= Candriai Battery =

The Candriai Battery is an Austro-Hungarian fortification built on the mountain of Monte Bondone South-West of Trento. The battery was built between 1879-80, it was built near the Mandolin Blockhouse, and had the same purpose to support the existing fortifications, control the route to and from Sopramonte. Candriai also had optical connections to the Mandolin Blockhouse. Fort Candriai was also built to prevent the circumvention of the Buco di Vela roadblock and Doss di Sponde blockhouse to the south.  Candriai is built out of local stone, which made it vulnerable to later artillery. Fort Candriai’s guns were emplaced in open casemate batteries.

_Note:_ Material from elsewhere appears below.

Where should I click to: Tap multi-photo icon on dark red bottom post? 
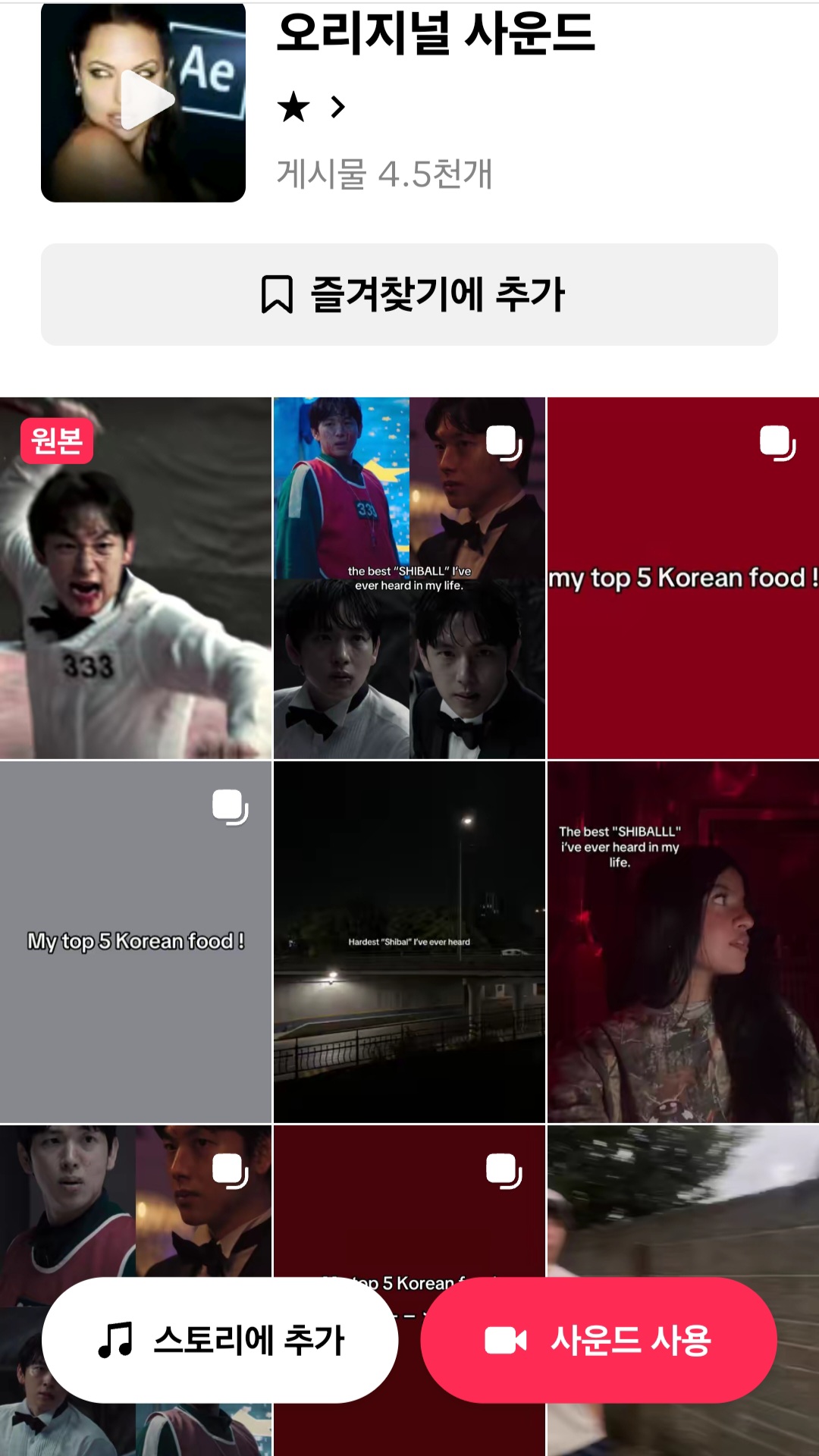point(504,1171)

Candriai’s crew was 2 Officers and 129 men as of 1914.

== Armament ==
- 8 9 cm M75/96 Quick-firing cannons
- 11 rifle slits
- 3 30 cm spotlights
- 2 25 cm spotlights

== World War I ==
Since Fort Candriai was built out of stone, it was obsolete by 1915. Thus the decision was made to disarm Candriai and move the guns to field positions nearby.

== Post-war ==
While the land is public, the fort is not available to visit. The battery was disarmed in 1915 and progressively demolished after the war, only traces of the battery remain.